- Exercise goal -
Repeat each line of the material below exactly.

____________

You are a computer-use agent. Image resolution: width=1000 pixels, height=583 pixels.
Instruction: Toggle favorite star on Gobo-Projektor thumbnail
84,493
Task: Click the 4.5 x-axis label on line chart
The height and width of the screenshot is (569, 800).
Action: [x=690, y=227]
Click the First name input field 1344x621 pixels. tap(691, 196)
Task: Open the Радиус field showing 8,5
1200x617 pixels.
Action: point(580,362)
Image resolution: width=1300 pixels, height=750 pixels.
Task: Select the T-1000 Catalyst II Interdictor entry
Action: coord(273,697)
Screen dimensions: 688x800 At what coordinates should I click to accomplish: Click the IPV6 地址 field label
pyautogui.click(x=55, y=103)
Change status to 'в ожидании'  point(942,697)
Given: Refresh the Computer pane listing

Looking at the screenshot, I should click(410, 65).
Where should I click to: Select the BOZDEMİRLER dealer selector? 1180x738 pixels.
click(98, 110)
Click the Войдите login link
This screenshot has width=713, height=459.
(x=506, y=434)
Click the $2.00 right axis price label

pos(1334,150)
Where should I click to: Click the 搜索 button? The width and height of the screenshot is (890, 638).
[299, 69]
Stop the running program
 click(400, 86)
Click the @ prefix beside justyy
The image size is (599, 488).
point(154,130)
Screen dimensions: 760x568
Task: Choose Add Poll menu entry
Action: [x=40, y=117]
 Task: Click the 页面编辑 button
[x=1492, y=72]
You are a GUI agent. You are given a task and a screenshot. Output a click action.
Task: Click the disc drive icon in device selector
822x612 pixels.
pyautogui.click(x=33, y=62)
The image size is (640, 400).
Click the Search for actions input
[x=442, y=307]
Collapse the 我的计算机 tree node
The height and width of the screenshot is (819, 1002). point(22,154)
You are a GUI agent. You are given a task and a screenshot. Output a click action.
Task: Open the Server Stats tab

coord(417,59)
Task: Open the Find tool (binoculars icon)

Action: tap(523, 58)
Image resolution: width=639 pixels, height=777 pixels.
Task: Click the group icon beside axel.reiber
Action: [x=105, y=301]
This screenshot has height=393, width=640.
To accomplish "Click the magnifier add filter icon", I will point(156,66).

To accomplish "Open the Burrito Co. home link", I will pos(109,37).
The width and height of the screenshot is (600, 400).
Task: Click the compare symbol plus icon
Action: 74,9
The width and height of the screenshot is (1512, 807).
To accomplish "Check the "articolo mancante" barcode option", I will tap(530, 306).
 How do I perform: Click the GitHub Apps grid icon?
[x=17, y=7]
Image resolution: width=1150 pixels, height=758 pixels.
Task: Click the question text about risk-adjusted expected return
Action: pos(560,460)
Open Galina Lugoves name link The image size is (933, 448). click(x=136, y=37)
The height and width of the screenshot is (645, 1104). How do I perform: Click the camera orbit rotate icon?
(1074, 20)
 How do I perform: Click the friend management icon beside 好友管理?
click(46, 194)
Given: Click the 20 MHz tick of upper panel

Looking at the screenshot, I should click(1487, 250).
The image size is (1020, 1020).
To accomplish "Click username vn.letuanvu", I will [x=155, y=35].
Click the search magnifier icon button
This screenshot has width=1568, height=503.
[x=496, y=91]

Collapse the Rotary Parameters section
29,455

____________

- Response below -
You are a computer-use agent. Image resolution: width=1000 pixels, height=583 pixels.
Instruction: Toggle favorite star on Gobo-Projektor thumbnail
84,493
Task: Click the 4.5 x-axis label on line chart
The height and width of the screenshot is (569, 800).
Action: [x=690, y=227]
Click the First name input field 1344x621 pixels. tap(691, 196)
Task: Open the Радиус field showing 8,5
1200x617 pixels.
Action: point(580,362)
Image resolution: width=1300 pixels, height=750 pixels.
Task: Select the T-1000 Catalyst II Interdictor entry
Action: coord(273,697)
Screen dimensions: 688x800 At what coordinates should I click to accomplish: Click the IPV6 地址 field label
pyautogui.click(x=55, y=103)
Change status to 'в ожидании'  point(942,697)
Given: Refresh the Computer pane listing

Looking at the screenshot, I should click(410, 65).
Where should I click to: Select the BOZDEMİRLER dealer selector? 1180x738 pixels.
click(98, 110)
Click the Войдите login link
This screenshot has width=713, height=459.
(x=506, y=434)
Click the $2.00 right axis price label

pos(1334,150)
Where should I click to: Click the 搜索 button? The width and height of the screenshot is (890, 638).
[299, 69]
Stop the running program
 click(400, 86)
Click the @ prefix beside justyy
The image size is (599, 488).
point(154,130)
Screen dimensions: 760x568
Task: Choose Add Poll menu entry
Action: [x=40, y=117]
 Task: Click the 页面编辑 button
[x=1492, y=72]
You are a GUI agent. You are given a task and a screenshot. Output a click action.
Task: Click the disc drive icon in device selector
822x612 pixels.
pyautogui.click(x=33, y=62)
The image size is (640, 400).
Click the Search for actions input
[x=442, y=307]
Collapse the 我的计算机 tree node
The height and width of the screenshot is (819, 1002). point(22,154)
You are a GUI agent. You are given a task and a screenshot. Output a click action.
Task: Open the Server Stats tab

coord(417,59)
Task: Open the Find tool (binoculars icon)

Action: tap(523, 58)
Image resolution: width=639 pixels, height=777 pixels.
Task: Click the group icon beside axel.reiber
Action: [x=105, y=301]
This screenshot has height=393, width=640.
To accomplish "Click the magnifier add filter icon", I will point(156,66).

To accomplish "Open the Burrito Co. home link", I will pos(109,37).
The width and height of the screenshot is (600, 400).
Task: Click the compare symbol plus icon
Action: 74,9
The width and height of the screenshot is (1512, 807).
To accomplish "Check the "articolo mancante" barcode option", I will tap(530, 306).
 How do I perform: Click the GitHub Apps grid icon?
[x=17, y=7]
Image resolution: width=1150 pixels, height=758 pixels.
Task: Click the question text about risk-adjusted expected return
Action: pos(560,460)
Open Galina Lugoves name link The image size is (933, 448). click(x=136, y=37)
The height and width of the screenshot is (645, 1104). How do I perform: Click the camera orbit rotate icon?
(1074, 20)
 How do I perform: Click the friend management icon beside 好友管理?
click(46, 194)
Given: Click the 20 MHz tick of upper panel

Looking at the screenshot, I should click(1487, 250).
The image size is (1020, 1020).
To accomplish "Click username vn.letuanvu", I will [x=155, y=35].
Click the search magnifier icon button
This screenshot has width=1568, height=503.
[x=496, y=91]

Collapse the Rotary Parameters section
29,455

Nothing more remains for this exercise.